Has anyone tried coveerting their ssc32 to wireless? I am not sure if this is the right link http://www.ebay.com/itm/250914353883?ssPageName=STRK:MEWAX:IT&_trksid=p3984.m1438.l2649 but somewhere I seen some adapter that plugs to the computer and the other to the ssc32 so no wires are needed from the computer to the device.


----------



## HomeyDaClown (Oct 3, 2009)

I blinked and they were gone!

Wonder what's up over at DFRobot (a front for a Shanghai manufacturer),
that product has disappeared. Maybe Lynxmotion got mad at them.

Turns out the Bluetooth version I found really has nothing to do with the Arduino other than it shares the same Atmel processor. No bluetooth built-in, it is an add-on option only.

Found a few on Ebay and other sites at varying prices but kinda scary that they dissappeared from the manufacturer's site.


----------



## HomeyDaClown (Oct 3, 2009)

*USB SSC32 Boards Discontinued*

Just heard from Hector at DFRobot and he says they have been discontinued all of a sudden. Wonder if Lynxmotion threatened a lawsuit...the boards were functionally identical except for the USB port. Kinda strange since DFRobot also sells Lynxmotion products.

I wonder why Lynxmotion never updated their boards, they still use the old Atmega chips and serial ports.


----------



## bfrd22 (Sep 30, 2011)

Got Mine, glad I grabbed one when I did,


----------



## soundmankc (Oct 5, 2011)

They are available from Triaxial skull labs. I also ordered two of the Bluetooth V3 modules (back ordered) I will post some results when they get here and I get them up and running. There is a good tutorial here:
droboticsonline.com/ebaydownloads/*BluetoothV3*%20Manual.pdf

I am shooting to go wireless this year.


----------



## HomeyDaClown (Oct 3, 2009)

Yes, we had them for about a week until they evaporated in about three days. We had many on order but the manufaturer shut down production all of a sudden without any warning and our orders were cancelled.

I still have a few on their way but not sure if we can continue if we cannot depend on the supply. A limited supply should be back in stock soon, but we already have three replacement models in testing from hopefully better suppliers. We are also designing our own controller.

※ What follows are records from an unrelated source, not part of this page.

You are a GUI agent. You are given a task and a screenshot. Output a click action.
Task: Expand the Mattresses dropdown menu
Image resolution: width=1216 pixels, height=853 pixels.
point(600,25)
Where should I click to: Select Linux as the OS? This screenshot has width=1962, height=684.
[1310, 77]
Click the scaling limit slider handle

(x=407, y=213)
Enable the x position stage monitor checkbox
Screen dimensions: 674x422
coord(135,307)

It is a shame because these boards work great.


By the way, I am the engineer behind Triaxial Skull Labs.


----------



## Aswrn (Feb 29, 2012)

Hey Homey, will your replacement model that's decided on have an USB connection on the board like the USB-SSC-32 did? Do you have an idea of about when you'll start to offer the new controller once the testing is done.

Also, while I have your attention, how goes the moving eye kits? Will they be offered soonish?

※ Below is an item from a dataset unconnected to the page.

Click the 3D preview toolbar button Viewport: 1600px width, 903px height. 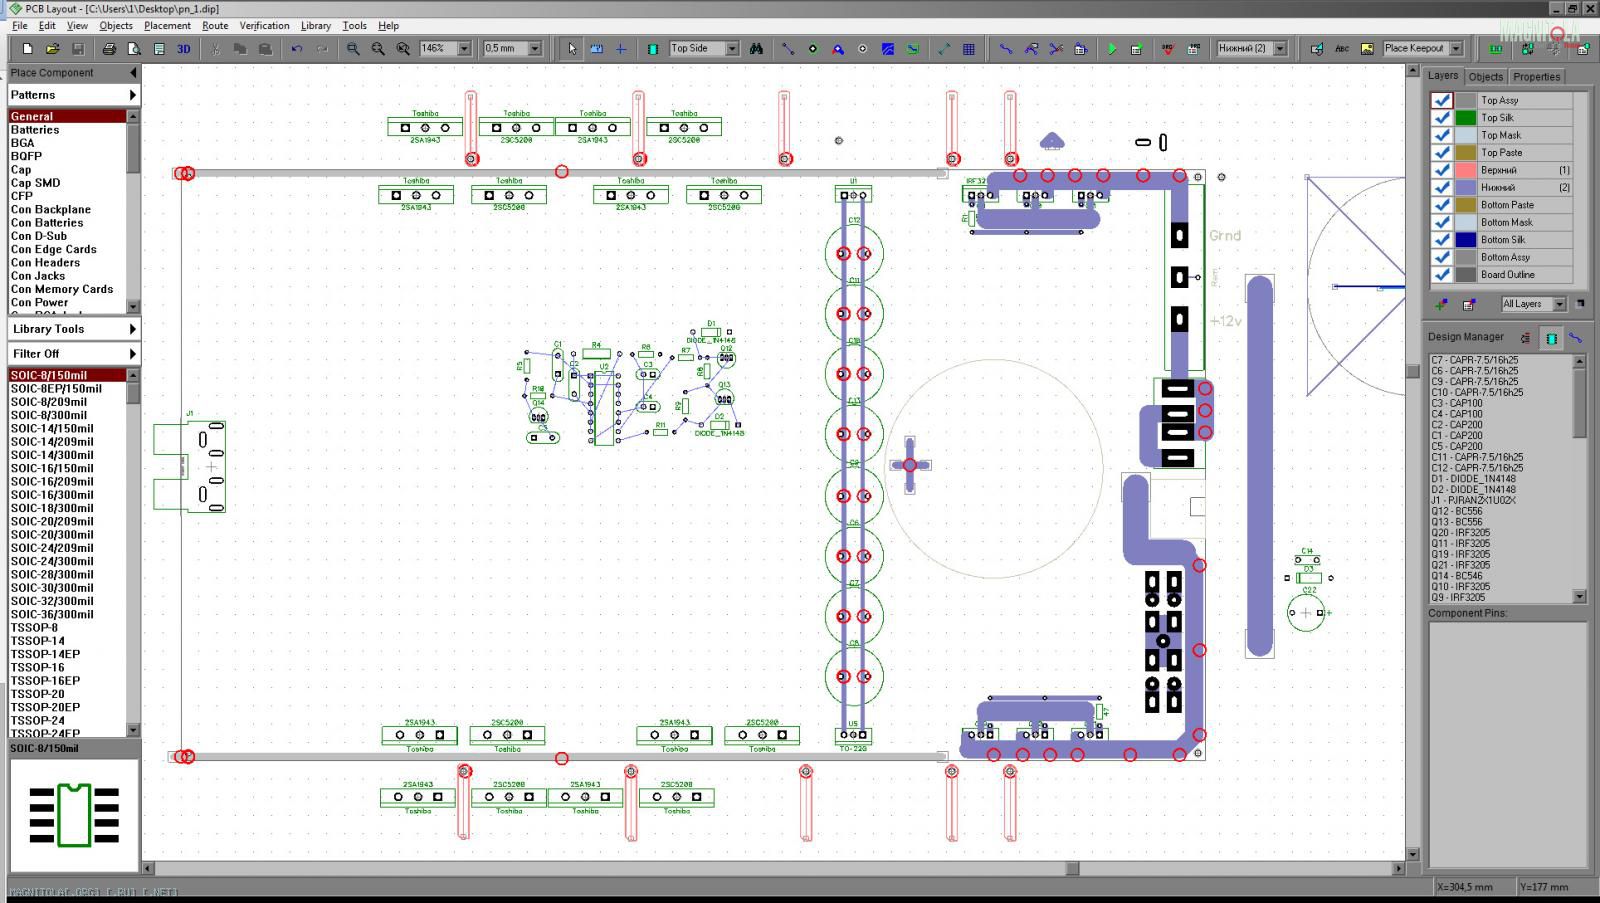click(184, 48)
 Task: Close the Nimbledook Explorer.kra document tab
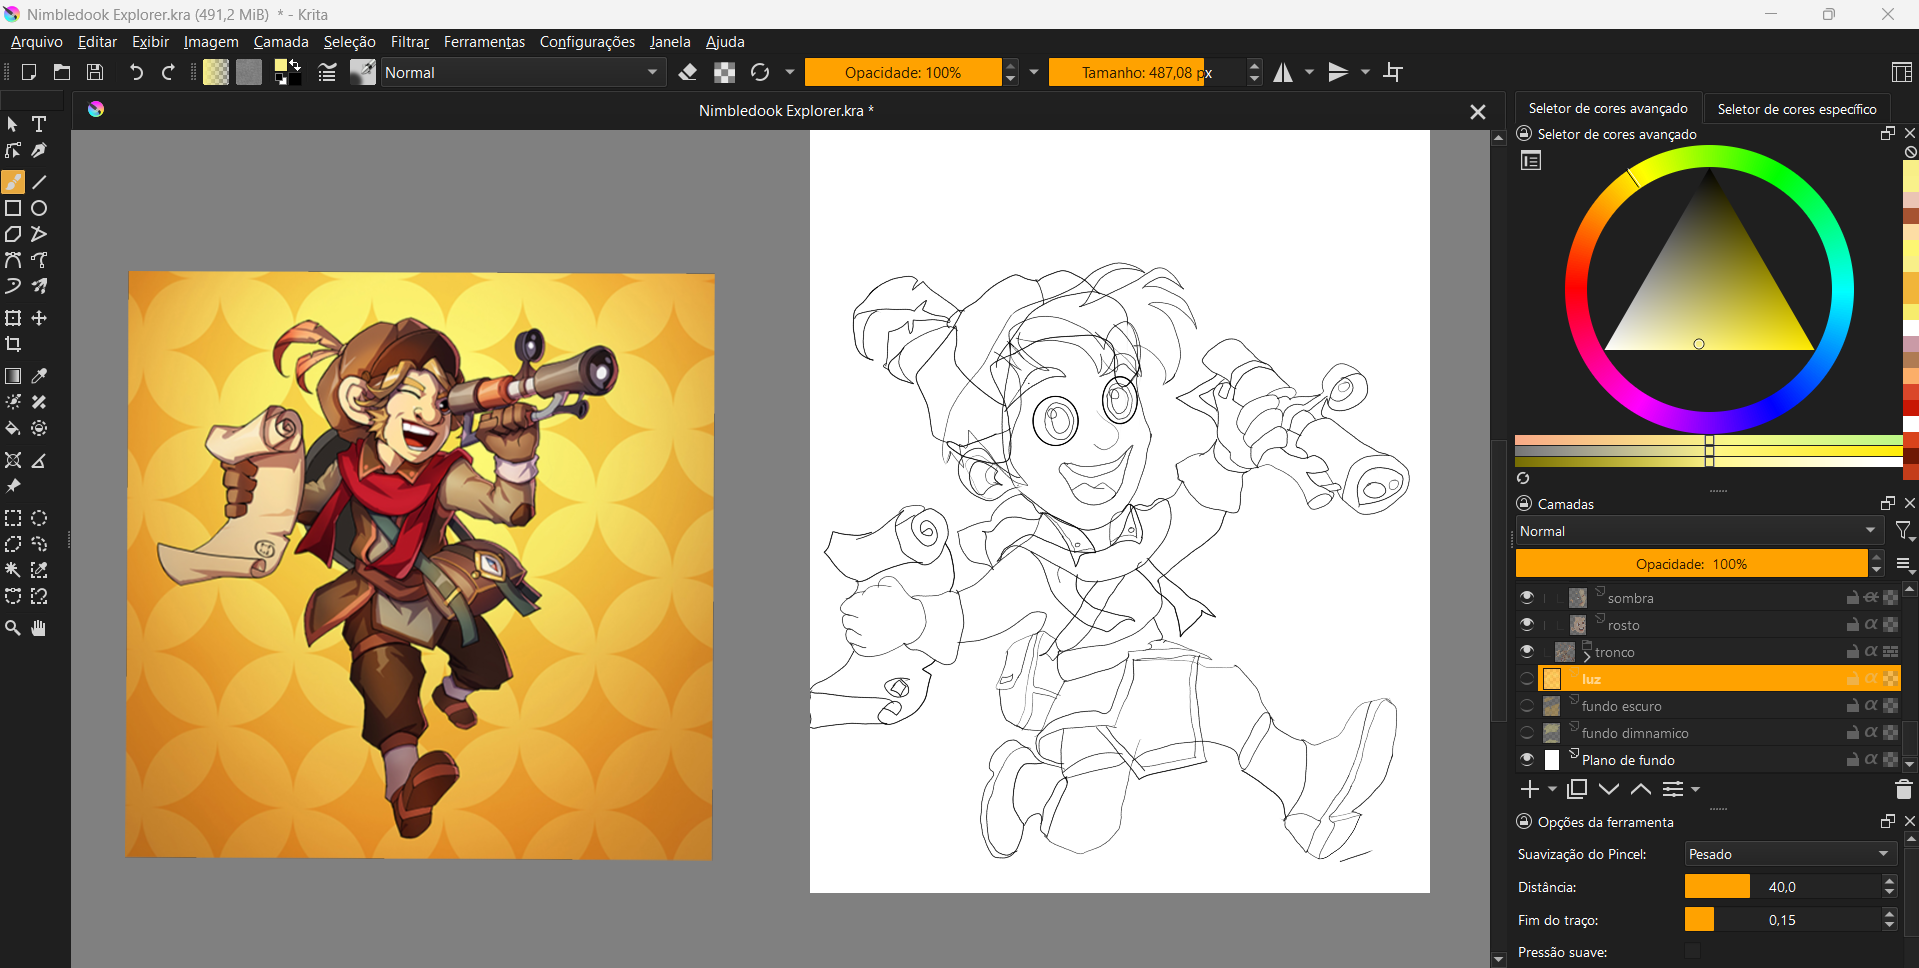pos(1477,112)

I ask all this because I'll be starting 2 or 3 skulls from scratch and trying to figure out what’s going on my purchasing list. I'm dead set on your full twisty kit but undecided if I should wait for the eye kits to come out or just buy the skull kits now and get eye kits later.


----------



## HomeyDaClown (Oct 3, 2009)

We are not considering any controller without a USB connection. We are testing USB drivers as well as compatibility with existing SSC32 protocols. No time frame yet. 
I know, I know, everyone wants Homey's eyes....the eyes have it I guess.

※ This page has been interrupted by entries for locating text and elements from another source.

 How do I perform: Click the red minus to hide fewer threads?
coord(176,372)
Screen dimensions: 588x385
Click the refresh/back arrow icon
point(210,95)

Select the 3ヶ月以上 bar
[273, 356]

Bottom line is that it takes time to get things together, manufacturing, fabrication and assembly, a lot of things fit into the eye puzzle.
I really hate promising dates or sneak previews, especially if I do not have firm dates for any of the above to go on yet. We are just doing the best we can do at this point.


----------



## Aswrn (Feb 29, 2012)

Awesome, I'm going to wait and see what you guys come up with on the controllers then. Unless I'm able to grab one of the limited supply ones you get in. 

Hmm, with what you said about the eye kits, sounds like it might be better for me to just get the skull kits now and then add eyes later on. 

Thanks for getting back to me Homey.


----------



## dionicia (Aug 4, 2007)

I can't wait to see your usb controller. It would be nice if Lyxnmotion did pull the trigger and move over to usb. It would help to save some money.


----------



## bfrd22 (Sep 30, 2011)

All together now HOMEY! .....HOMEY!........ HOMEY!


----------